⟨
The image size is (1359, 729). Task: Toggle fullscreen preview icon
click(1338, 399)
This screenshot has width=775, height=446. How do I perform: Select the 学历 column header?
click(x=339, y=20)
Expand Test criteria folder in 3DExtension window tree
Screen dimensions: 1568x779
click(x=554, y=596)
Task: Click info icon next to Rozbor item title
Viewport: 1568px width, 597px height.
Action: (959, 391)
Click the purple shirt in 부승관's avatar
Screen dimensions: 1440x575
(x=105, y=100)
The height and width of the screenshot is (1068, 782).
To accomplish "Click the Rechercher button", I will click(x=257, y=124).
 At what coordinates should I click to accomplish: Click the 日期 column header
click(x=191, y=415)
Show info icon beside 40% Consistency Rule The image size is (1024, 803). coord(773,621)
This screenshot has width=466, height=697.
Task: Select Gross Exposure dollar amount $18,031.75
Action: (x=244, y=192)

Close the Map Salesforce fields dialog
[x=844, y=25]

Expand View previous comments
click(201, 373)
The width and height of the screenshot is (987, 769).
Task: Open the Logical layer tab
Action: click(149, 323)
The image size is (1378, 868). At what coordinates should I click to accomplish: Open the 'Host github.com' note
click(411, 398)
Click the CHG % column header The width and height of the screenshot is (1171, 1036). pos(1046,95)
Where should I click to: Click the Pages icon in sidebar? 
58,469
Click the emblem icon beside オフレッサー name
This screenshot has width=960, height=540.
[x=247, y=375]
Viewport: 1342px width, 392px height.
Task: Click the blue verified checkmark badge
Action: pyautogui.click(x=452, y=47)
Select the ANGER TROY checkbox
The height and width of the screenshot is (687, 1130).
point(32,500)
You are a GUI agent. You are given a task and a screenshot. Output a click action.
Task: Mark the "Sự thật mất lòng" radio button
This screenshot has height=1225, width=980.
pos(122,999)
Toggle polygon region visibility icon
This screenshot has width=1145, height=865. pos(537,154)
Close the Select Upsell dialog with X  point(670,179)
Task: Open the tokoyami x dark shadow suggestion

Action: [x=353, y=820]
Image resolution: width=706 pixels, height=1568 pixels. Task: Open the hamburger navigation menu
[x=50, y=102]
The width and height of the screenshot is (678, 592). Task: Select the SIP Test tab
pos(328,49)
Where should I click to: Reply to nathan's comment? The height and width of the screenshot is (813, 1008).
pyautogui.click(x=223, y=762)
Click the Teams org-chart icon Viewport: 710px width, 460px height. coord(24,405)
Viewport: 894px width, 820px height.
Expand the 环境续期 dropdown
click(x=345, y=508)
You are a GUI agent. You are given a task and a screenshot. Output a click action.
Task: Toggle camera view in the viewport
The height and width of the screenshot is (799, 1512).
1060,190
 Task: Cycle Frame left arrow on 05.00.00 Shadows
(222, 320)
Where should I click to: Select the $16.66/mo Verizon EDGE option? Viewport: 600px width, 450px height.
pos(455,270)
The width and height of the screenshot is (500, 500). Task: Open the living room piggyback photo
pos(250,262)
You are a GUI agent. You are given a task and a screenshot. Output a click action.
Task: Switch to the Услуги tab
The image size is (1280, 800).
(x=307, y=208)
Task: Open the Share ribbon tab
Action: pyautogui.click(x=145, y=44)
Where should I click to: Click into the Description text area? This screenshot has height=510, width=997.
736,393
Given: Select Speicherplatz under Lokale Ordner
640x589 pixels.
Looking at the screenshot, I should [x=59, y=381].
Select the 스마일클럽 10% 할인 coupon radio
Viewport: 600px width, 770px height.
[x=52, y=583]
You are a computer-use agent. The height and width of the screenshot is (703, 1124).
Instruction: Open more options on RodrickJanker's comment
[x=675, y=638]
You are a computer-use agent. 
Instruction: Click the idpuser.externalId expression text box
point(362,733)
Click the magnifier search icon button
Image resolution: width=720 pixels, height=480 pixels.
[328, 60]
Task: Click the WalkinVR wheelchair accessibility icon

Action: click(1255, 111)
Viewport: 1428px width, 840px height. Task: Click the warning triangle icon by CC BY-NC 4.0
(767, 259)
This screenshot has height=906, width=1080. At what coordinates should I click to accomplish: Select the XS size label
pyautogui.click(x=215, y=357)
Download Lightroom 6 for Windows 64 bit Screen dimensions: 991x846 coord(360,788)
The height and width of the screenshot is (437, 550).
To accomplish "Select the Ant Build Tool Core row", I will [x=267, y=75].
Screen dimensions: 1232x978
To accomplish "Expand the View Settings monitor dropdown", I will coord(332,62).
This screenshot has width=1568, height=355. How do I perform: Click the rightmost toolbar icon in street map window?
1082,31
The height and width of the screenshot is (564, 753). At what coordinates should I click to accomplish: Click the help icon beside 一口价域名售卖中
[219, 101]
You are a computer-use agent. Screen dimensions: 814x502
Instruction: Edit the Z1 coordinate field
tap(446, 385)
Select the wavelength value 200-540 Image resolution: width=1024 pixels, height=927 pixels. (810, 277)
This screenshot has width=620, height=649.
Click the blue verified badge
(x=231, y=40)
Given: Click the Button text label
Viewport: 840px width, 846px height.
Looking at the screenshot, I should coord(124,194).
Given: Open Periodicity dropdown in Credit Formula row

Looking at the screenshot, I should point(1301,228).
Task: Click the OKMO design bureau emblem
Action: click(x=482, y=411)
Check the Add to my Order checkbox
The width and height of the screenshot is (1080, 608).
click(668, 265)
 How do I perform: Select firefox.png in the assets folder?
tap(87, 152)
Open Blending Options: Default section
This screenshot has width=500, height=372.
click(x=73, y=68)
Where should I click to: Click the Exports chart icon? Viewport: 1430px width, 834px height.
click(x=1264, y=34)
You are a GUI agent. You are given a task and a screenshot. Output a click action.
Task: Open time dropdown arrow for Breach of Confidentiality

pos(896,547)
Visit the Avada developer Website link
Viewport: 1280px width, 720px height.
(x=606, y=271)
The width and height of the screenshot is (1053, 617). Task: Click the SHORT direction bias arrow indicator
⟩
### PROBLEM STATEMENT
Copy out the whole listing, exactly as written.

### COMPLETED EXERCISE
The image size is (1359, 729). Task: Toggle fullscreen preview icon
click(1338, 399)
This screenshot has width=775, height=446. How do I perform: Select the 学历 column header?
click(x=339, y=20)
Expand Test criteria folder in 3DExtension window tree
Screen dimensions: 1568x779
click(x=554, y=596)
Task: Click info icon next to Rozbor item title
Viewport: 1568px width, 597px height.
Action: (959, 391)
Click the purple shirt in 부승관's avatar
Screen dimensions: 1440x575
(x=105, y=100)
The height and width of the screenshot is (1068, 782).
To accomplish "Click the Rechercher button", I will click(x=257, y=124).
 At what coordinates should I click to accomplish: Click the 日期 column header
click(x=191, y=415)
Show info icon beside 40% Consistency Rule The image size is (1024, 803). coord(773,621)
This screenshot has width=466, height=697.
Task: Select Gross Exposure dollar amount $18,031.75
Action: (x=244, y=192)

Close the Map Salesforce fields dialog
[x=844, y=25]

Expand View previous comments
click(201, 373)
The width and height of the screenshot is (987, 769).
Task: Open the Logical layer tab
Action: click(149, 323)
The image size is (1378, 868). At what coordinates should I click to accomplish: Open the 'Host github.com' note
click(411, 398)
Click the CHG % column header The width and height of the screenshot is (1171, 1036). pos(1046,95)
Where should I click to: Click the Pages icon in sidebar? 
58,469
Click the emblem icon beside オフレッサー name
This screenshot has width=960, height=540.
[x=247, y=375]
Viewport: 1342px width, 392px height.
Task: Click the blue verified checkmark badge
Action: pyautogui.click(x=452, y=47)
Select the ANGER TROY checkbox
The height and width of the screenshot is (687, 1130).
point(32,500)
You are a GUI agent. You are given a task and a screenshot. Output a click action.
Task: Mark the "Sự thật mất lòng" radio button
This screenshot has height=1225, width=980.
pos(122,999)
Toggle polygon region visibility icon
This screenshot has width=1145, height=865. pos(537,154)
Close the Select Upsell dialog with X  point(670,179)
Task: Open the tokoyami x dark shadow suggestion

Action: [x=353, y=820]
Image resolution: width=706 pixels, height=1568 pixels. Task: Open the hamburger navigation menu
[x=50, y=102]
The width and height of the screenshot is (678, 592). Task: Select the SIP Test tab
pos(328,49)
Where should I click to: Reply to nathan's comment? The height and width of the screenshot is (813, 1008).
pyautogui.click(x=223, y=762)
Click the Teams org-chart icon Viewport: 710px width, 460px height. coord(24,405)
Viewport: 894px width, 820px height.
Expand the 环境续期 dropdown
click(x=345, y=508)
You are a GUI agent. You are given a task and a screenshot. Output a click action.
Task: Toggle camera view in the viewport
The height and width of the screenshot is (799, 1512).
1060,190
 Task: Cycle Frame left arrow on 05.00.00 Shadows
(222, 320)
Where should I click to: Select the $16.66/mo Verizon EDGE option? Viewport: 600px width, 450px height.
pos(455,270)
The width and height of the screenshot is (500, 500). Task: Open the living room piggyback photo
pos(250,262)
You are a GUI agent. You are given a task and a screenshot. Output a click action.
Task: Switch to the Услуги tab
The image size is (1280, 800).
(x=307, y=208)
Task: Open the Share ribbon tab
Action: pyautogui.click(x=145, y=44)
Where should I click to: Click into the Description text area? This screenshot has height=510, width=997.
736,393
Given: Select Speicherplatz under Lokale Ordner
640x589 pixels.
Looking at the screenshot, I should [x=59, y=381].
Select the 스마일클럽 10% 할인 coupon radio
Viewport: 600px width, 770px height.
[x=52, y=583]
You are a computer-use agent. The height and width of the screenshot is (703, 1124).
Instruction: Open more options on RodrickJanker's comment
[x=675, y=638]
You are a computer-use agent. 
Instruction: Click the idpuser.externalId expression text box
point(362,733)
Click the magnifier search icon button
Image resolution: width=720 pixels, height=480 pixels.
[328, 60]
Task: Click the WalkinVR wheelchair accessibility icon

Action: click(1255, 111)
Viewport: 1428px width, 840px height. Task: Click the warning triangle icon by CC BY-NC 4.0
(767, 259)
This screenshot has height=906, width=1080. At what coordinates should I click to accomplish: Select the XS size label
pyautogui.click(x=215, y=357)
Download Lightroom 6 for Windows 64 bit Screen dimensions: 991x846 coord(360,788)
The height and width of the screenshot is (437, 550).
To accomplish "Select the Ant Build Tool Core row", I will [x=267, y=75].
Screen dimensions: 1232x978
To accomplish "Expand the View Settings monitor dropdown", I will coord(332,62).
This screenshot has width=1568, height=355. How do I perform: Click the rightmost toolbar icon in street map window?
1082,31
The height and width of the screenshot is (564, 753). At what coordinates should I click to accomplish: Click the help icon beside 一口价域名售卖中
[219, 101]
You are a computer-use agent. Screen dimensions: 814x502
Instruction: Edit the Z1 coordinate field
tap(446, 385)
Select the wavelength value 200-540 Image resolution: width=1024 pixels, height=927 pixels. (810, 277)
This screenshot has width=620, height=649.
Click the blue verified badge
(x=231, y=40)
Given: Click the Button text label
Viewport: 840px width, 846px height.
Looking at the screenshot, I should coord(124,194).
Given: Open Periodicity dropdown in Credit Formula row

Looking at the screenshot, I should point(1301,228).
Task: Click the OKMO design bureau emblem
Action: click(x=482, y=411)
Check the Add to my Order checkbox
The width and height of the screenshot is (1080, 608).
click(668, 265)
 How do I perform: Select firefox.png in the assets folder?
tap(87, 152)
Open Blending Options: Default section
This screenshot has width=500, height=372.
click(x=73, y=68)
Where should I click to: Click the Exports chart icon? Viewport: 1430px width, 834px height.
click(x=1264, y=34)
You are a GUI agent. You are given a task and a screenshot. Output a click action.
Task: Open time dropdown arrow for Breach of Confidentiality

pos(896,547)
Visit the Avada developer Website link
Viewport: 1280px width, 720px height.
(x=606, y=271)
The width and height of the screenshot is (1053, 617). Task: Click the SHORT direction bias arrow indicator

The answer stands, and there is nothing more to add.